Thiago H. Fantini, um pescador do Amazonas, fez uma captura impressionante ao fisgar um tucunaré pinima medindo 76 centímetros no rio Camaiu. Essa espécie, considerada rara e difícil de ser pescada, chamou a atenção tanto de quem estava presente quanto dos especialistas. Normalmente, os tucunarés apresentam um comprimento variando entre 50 e 60 centímetros, com alguns poucos exemplares ultrapassando essa marca.
O peso do tucunaré pode atingir até 10 quilos, o que o torna ainda mais notável. Após a captura, o pescador decidiu soltar o peixe de volta ao seu habitat natural, respeitando a importância da conservação das espécies. O recorde mundial de captura de um tucunaré é de 95 centímetros e 13 quilos, também registrado na região amazônica.
Os tucunarés são amplamente conhecidos no Brasil e podem ser encontrados em rios, lagos e áreas alagadas. A coloração dessa espécie é muito variada, apresentando tons que vão do amarelo ao verde, azul e vermelho. Uma característica marcante dos tucunarés é o cuidado parental, que se destaca no mundo aquático. Após a reprodução, os casais constroem ninhos e permanecem para proteger os filhotes de predadores.

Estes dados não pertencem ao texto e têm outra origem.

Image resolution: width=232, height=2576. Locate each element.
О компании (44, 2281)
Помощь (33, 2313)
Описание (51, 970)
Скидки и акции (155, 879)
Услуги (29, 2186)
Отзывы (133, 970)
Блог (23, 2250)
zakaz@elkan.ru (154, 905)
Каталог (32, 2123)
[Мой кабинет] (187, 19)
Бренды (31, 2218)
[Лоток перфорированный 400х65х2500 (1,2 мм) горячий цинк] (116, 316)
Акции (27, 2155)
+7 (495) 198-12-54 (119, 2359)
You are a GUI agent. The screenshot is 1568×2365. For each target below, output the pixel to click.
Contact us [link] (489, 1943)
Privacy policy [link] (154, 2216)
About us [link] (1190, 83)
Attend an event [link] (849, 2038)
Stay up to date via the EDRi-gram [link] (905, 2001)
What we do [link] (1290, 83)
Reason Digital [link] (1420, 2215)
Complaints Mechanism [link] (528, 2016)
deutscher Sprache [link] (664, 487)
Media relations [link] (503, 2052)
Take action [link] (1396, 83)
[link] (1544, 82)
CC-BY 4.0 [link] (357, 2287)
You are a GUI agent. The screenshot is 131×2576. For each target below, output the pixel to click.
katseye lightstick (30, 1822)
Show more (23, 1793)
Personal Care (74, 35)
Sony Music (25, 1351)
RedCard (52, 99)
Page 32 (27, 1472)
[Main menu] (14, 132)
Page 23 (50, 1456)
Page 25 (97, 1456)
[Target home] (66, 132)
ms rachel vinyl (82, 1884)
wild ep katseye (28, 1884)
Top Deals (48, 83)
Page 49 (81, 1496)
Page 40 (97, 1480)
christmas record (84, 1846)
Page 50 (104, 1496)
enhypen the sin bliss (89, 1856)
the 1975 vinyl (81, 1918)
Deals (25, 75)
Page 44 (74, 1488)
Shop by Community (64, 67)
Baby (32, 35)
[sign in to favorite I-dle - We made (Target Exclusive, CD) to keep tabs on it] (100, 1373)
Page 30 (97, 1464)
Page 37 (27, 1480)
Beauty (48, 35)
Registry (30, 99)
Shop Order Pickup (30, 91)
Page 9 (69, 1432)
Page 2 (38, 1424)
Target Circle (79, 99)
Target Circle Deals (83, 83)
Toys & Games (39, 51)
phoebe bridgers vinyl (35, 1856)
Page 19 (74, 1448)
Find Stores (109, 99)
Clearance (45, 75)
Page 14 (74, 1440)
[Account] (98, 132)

Esse comportamento aumenta as chances de sobrevivência dos filhotes, tornando o tucunaré uma exceção entre os peixes. O Ministério da Pesca e Aquicultura identifica 16 espécies de tucunaré, das quais 14 são encontradas no Brasil. Cada uma possui características distintas de coloração e padrão de manchas, mas todas compartilham um detalhe comum: uma mancha arredondada, conhecida como ocelo, próxima à cauda, que é fundamental para a identificação da espécie.
Os tucunarés são peixes diurnos que habitam principalmente lagos e áreas de remanso em rios, alimentando-se de peixes menores e camarões. Entretanto, a pesca esportiva representa uma ameaça a essa espécie, que está listada como uma das espécies-alvo da pesca amadora pela União Internacional para Conservação da Natureza e dos Recursos Naturais (UICN).